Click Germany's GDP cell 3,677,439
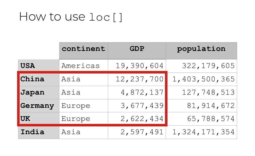The image size is (255, 156). 142,106
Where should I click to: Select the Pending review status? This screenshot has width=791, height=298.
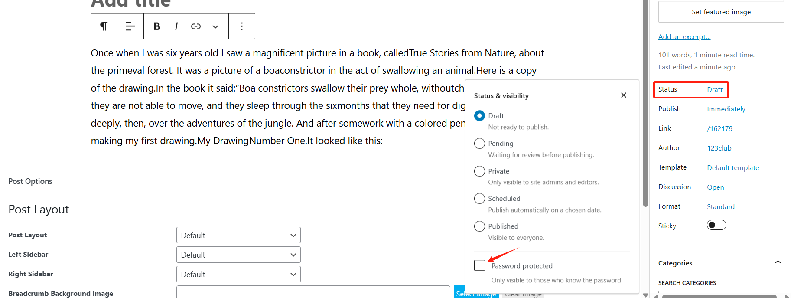(479, 143)
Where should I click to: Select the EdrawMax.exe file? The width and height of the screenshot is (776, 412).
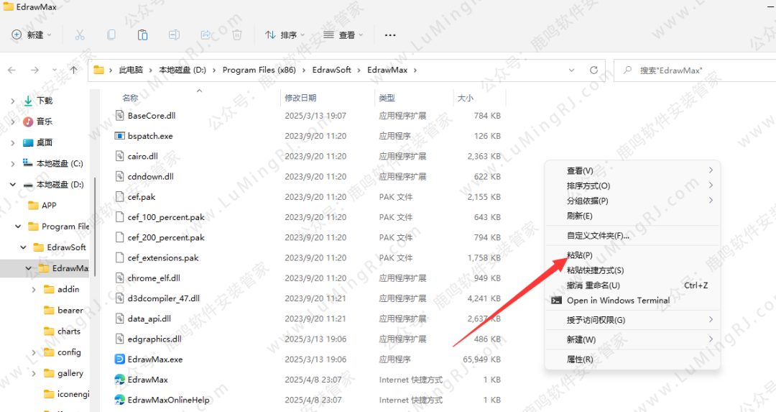[155, 359]
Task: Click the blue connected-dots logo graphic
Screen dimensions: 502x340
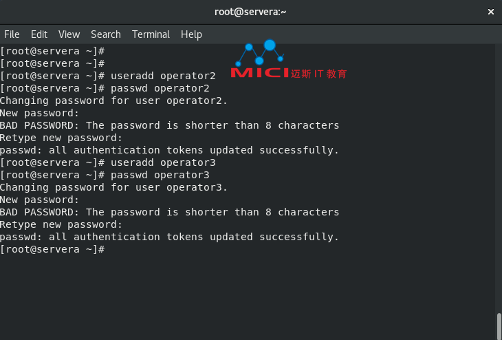Action: [x=260, y=52]
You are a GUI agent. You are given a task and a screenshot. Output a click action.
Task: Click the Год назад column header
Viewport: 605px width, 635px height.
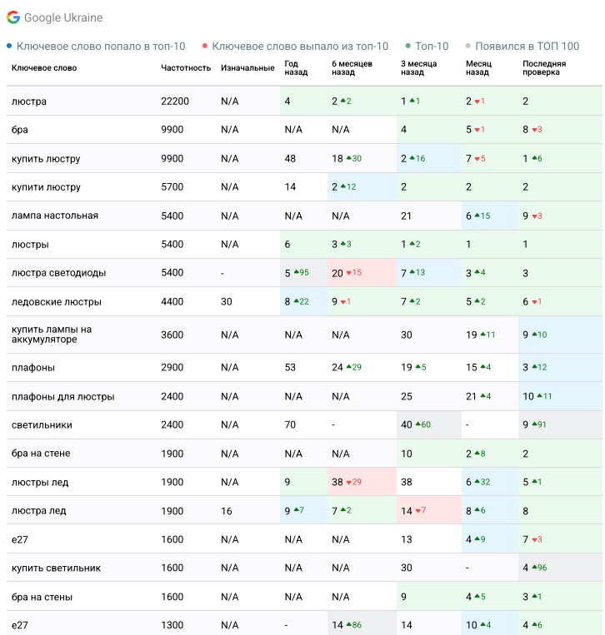point(297,68)
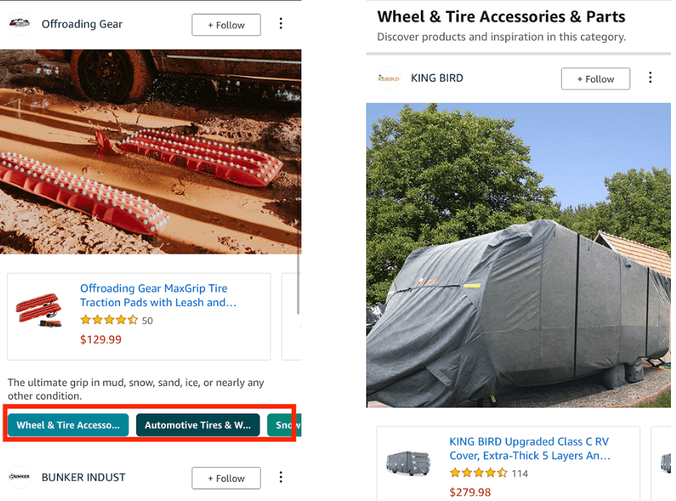The image size is (676, 501).
Task: Click the KING BIRD brand logo
Action: pos(388,78)
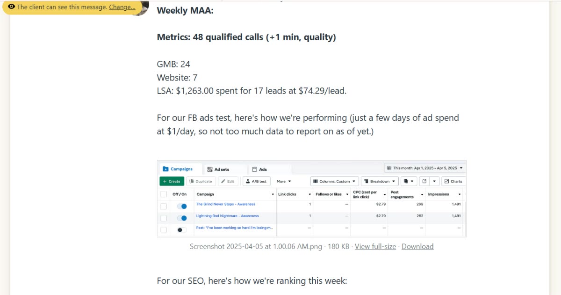Check the select-all checkbox in header row
Viewport: 561px width, 295px height.
coord(163,194)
————
### What is required:
Your answer must be the exact lines from the one containing "Where should I click to: Select the EdrawMax.exe" through the last line of the records above, with both included and no pictures.

### Finished task:
Where should I click to: Select the EdrawMax.exe file? The width and height of the screenshot is (776, 412).
[155, 359]
Task: Click the blue connected-dots logo graphic
Screen dimensions: 502x340
Action: [x=260, y=52]
You are a GUI agent. You are given a task and a screenshot. Output a click action.
Task: Click the Год назад column header
Viewport: 605px width, 635px height.
point(297,68)
The image size is (676, 501).
Task: Click the KING BIRD brand logo
Action: pos(388,78)
Check the select-all checkbox in header row
Viewport: 561px width, 295px height.
coord(163,194)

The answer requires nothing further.